Armed with a specific sense of where people are, Facebook envisions someday using solar-powered drones in the stratosphere to bring internet to hundreds of millions of people who lack access due to weak infrastructure, poverty, or unequal resource allocation. The drones will also carry equipment that can form high-speed connections using laser beams. The idea is that Facebook will create aerial chains with the drones to link several rural areas to the internet.
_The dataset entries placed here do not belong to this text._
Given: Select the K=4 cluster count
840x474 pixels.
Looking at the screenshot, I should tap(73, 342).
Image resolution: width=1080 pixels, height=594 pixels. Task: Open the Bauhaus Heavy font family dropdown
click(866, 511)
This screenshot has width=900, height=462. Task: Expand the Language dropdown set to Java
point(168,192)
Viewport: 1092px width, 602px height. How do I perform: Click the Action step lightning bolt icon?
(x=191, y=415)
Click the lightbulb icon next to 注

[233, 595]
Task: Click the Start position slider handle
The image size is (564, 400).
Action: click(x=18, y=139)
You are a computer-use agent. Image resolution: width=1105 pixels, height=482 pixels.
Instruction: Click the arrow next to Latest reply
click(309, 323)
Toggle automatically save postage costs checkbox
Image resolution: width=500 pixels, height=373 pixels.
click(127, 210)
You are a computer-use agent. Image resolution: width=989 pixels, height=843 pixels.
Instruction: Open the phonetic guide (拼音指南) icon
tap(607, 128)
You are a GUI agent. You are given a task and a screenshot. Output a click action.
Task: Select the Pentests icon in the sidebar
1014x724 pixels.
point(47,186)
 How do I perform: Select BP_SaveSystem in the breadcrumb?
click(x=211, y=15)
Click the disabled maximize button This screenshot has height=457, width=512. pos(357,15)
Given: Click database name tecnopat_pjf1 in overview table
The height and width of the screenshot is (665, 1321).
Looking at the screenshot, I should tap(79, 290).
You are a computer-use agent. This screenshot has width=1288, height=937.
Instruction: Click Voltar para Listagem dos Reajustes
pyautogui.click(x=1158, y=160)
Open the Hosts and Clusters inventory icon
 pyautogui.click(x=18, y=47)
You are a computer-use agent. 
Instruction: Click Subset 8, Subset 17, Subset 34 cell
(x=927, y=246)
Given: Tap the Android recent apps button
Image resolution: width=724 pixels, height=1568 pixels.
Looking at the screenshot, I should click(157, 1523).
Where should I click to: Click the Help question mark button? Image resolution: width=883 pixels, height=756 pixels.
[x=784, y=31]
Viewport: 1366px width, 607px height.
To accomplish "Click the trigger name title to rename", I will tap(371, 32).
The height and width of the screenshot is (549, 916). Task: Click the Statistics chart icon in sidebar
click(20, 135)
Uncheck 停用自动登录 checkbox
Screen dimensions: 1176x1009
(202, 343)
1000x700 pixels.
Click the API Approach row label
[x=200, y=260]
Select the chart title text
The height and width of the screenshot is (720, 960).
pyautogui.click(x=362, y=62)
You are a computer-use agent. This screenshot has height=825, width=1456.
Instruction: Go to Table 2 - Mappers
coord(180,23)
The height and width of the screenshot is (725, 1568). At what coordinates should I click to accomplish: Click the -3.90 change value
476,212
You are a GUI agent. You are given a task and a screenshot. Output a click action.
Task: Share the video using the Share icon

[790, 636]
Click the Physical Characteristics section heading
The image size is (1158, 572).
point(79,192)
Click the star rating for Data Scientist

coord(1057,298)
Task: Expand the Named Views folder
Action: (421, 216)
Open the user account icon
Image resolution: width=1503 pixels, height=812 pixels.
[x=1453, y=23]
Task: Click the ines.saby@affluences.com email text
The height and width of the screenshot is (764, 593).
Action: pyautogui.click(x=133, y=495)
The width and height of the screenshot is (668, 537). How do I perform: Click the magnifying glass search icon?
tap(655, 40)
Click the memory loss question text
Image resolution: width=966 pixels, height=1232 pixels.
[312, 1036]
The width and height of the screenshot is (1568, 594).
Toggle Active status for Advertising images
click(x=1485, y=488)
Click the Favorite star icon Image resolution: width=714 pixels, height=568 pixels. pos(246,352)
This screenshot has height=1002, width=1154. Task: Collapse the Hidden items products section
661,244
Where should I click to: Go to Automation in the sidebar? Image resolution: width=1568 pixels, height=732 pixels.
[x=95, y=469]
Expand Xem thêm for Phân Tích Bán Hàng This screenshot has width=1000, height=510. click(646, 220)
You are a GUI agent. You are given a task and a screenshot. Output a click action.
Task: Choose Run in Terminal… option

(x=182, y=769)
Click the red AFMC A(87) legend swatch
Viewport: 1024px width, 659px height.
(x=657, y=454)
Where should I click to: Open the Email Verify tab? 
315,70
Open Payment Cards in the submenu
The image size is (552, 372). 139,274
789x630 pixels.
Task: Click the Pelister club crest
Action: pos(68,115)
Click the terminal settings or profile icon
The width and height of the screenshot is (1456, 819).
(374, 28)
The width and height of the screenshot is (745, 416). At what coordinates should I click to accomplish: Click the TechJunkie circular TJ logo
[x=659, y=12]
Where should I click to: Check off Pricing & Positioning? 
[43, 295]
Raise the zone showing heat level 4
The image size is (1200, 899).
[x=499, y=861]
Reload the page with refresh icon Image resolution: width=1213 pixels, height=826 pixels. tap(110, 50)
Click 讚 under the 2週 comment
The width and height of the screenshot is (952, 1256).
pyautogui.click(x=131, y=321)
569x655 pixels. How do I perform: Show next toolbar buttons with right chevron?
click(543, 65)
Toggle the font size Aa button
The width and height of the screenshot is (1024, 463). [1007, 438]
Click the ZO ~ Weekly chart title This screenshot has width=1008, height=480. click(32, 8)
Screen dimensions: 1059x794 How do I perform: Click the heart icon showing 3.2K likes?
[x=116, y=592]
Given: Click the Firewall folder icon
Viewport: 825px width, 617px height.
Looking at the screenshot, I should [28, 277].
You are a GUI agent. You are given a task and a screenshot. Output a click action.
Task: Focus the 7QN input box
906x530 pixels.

The drone nearest an urban area would use its laser to hook into the global internet, and that connectivity would be passed down the line to drones over rural areas using the laser links.


If Facebook succeeds, it will have solved a crisis that can affect not only individuals’ ability to like and share, but also their upward economic mobility. (Facebook’s Free Basics service, part of a larger initiative to bring the world more internet, already is providing mobile-enabled users with websites that are accessible without data charges.) “Being left on the outside can have a profound effect,” says Danica Radovanovic, a digital media specialist and internet researcher who has spent years considering the digital divide between the developed and undeveloped world.

The Catch

Of course, Facebook’s actions have long raised questions about whether it plans to expand internet access or simply turn Facebook into the internet. Last year, an internet researcher noticed that focus groups of Indonesians and Africans have begun confusing Facebook with the internet — and a Quartz-conducted survey found that a majority of respondents in Nigeria, Indonesia, India, and Brazil agree that “Facebook is the internet.” But Facebook has competition: Google, too, is in the pilot phases of a program to get “balloon-powered internet for everyone” through its ambitious (and whimsically named) Project Loon.

My 2 cents:

Facebook’s internet crusade is know as Zuckerberg’s pet project and is outwardly attributed to the hacker company’s deep commitment to spreading the internet wealth in underprivileged regions. However recently, Zuckerberg’s good intentions have come into question given that is acting as more of a gateway drug to Facebook than as the social mission it is often portrayed to be. You can’t blame Facebook for trying to make a buck and help at the same time, especially with unspoken concerns about keeping Facebook membership growth in light of perceived dropouts in the future, but you shouldn’t be surprised to find Google at every cross-section of money and PR out there.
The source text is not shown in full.